In Courchevel village I stop for a coffee and an opportunity to write up some notes before catching the lift back up to the main part of Courchevel. I check my watch and see that there’s just time for a short green run before Toby’s class finishes, and I arrive just as they’re wrapping up. Poor Toby looks absolutely miserable.

“I’ve spent most of the morning on my arse,” he complains as soon as we’re out of earshot of the rest of the group. “I fell off the lift more times than I can remember, and that was before the humiliation of falling over when I actually made it to the top. I managed one successful descent in the whole morning, and that was right at the end. I was going so slowly I probably could have walked down the slope faster. Explain to me how this is fun?”

“You’ll get there,” I encourage him. “It is hard at first, particularly as an adult. Were there any others in the group who were doing it for the first time?”

“We’re all beginners,” he replies.

“And did any of the others find it any easier?”

“No, I guess not.”

“There you are then. Stick at it. Each day will get a little easier. What’s the instructor like?”

“Good, actually. Very patient. He’s British, works here every season.”

We saunter back to the hotel, drop off our skis and boots, and head for a local restaurant that was mentioned in the famil pack. Toby’s eyebrows shoot up at the prices on the menu and I have to remind him that everything is expensive here.

“So, when did you learn to ski?” he asks, after we’ve placed our orders.

“As a child,” I reply. “My parents were well-off, so I had the standard ‘privileged’ upbringing.

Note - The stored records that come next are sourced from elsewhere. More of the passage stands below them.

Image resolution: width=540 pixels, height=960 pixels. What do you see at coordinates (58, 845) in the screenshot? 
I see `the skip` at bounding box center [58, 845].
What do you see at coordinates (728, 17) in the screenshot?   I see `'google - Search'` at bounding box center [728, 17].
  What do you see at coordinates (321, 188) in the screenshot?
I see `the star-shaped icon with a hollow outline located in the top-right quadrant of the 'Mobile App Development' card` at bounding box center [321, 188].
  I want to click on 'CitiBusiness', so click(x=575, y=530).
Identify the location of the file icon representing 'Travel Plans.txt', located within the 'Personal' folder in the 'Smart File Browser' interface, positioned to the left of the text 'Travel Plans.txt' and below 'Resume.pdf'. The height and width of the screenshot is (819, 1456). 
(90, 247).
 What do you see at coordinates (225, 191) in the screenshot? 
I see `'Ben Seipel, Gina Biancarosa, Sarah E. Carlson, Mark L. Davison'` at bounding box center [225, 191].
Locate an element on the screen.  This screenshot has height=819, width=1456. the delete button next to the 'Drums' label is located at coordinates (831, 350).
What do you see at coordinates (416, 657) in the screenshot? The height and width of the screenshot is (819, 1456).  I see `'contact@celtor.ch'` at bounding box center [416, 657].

Boarding school from the age of eight, ski holidays every February half-term, decamp to the south of France, or Tuscany, or some other clichéd destination every summer. Don’t get me wrong. I may sound jaded, but at the time I loved it, and it definitely gave me my desire to travel. I think I realised in my teens that there was so much more of the world I wanted to see outside the pristine hotels and villas my parents took me to.”

“Boarding school at eight?” Toby repeats, in amazement. “That’s so young. I could never do that to a child.”

“I wouldn’t do it either, but my parents thought it was normal in the UK. I cried myself to sleep every night for the first three weeks. I was picked on because of my American accent, which made it harder. I was utterly miserable at the start, but things did get better, and I was quite enjoying it by the time I left to go to secondary school at thirteen.”

“You’re American? I would never have guessed.”

“My parents are American, and I was born there. I’ve lived in the UK since I was small, though, and I’m a British citizen now. We have family in the US that we visit every few years, but I don’t feel any affinity to the place. In my head I’m British.”

“You certainly don’t have any hint of an accent.”

“Well, as I said, I was bullied for it at school, so I quickly learned to speak like everyone else to fit in. According to my friend Charley I still revert to American when I’m talking to my parents. I have to say that I don’t notice.”